INSTRUCTIONS TO FOLLOW: The line containing "Bright minded (445, 2069)" marks where to begin. Write out that line and every line after it exactly, through the last line below.

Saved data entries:
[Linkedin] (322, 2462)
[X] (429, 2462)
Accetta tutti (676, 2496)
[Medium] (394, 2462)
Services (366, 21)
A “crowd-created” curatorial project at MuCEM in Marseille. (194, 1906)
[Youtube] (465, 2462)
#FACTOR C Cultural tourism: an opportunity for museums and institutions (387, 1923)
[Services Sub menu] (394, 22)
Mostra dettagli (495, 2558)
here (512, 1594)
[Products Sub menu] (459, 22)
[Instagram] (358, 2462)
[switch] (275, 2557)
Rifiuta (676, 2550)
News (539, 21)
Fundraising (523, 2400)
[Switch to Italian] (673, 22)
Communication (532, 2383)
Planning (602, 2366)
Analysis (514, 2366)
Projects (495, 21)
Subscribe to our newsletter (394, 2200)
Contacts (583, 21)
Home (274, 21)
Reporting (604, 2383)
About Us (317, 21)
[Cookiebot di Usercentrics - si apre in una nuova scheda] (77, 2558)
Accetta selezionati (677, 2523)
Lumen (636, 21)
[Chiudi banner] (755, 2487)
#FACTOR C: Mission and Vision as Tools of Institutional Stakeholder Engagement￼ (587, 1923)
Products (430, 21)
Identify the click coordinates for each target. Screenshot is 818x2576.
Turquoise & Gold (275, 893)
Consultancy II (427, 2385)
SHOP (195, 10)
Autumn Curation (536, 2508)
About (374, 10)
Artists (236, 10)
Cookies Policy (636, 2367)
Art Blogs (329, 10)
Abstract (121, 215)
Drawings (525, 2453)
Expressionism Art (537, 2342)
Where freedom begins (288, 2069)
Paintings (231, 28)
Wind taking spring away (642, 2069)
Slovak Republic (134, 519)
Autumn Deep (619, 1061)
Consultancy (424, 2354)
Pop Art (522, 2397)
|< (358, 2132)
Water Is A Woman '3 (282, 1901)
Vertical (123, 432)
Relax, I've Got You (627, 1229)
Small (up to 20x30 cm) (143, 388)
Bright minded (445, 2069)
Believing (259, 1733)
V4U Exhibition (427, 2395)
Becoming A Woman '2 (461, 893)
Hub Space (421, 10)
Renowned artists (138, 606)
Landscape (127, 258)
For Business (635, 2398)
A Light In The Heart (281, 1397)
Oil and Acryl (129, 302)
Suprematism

PROBLEM SOLUTION:
Bright minded (445, 2069)
Believing (259, 1733)
V4U Exhibition (427, 2395)
Becoming A Woman '2 (461, 893)
Hub Space (421, 10)
Renowned artists (138, 606)
Landscape (127, 258)
For Business (635, 2398)
A Light In The Heart (281, 1397)
Oil and Acryl (129, 302)
Suprematism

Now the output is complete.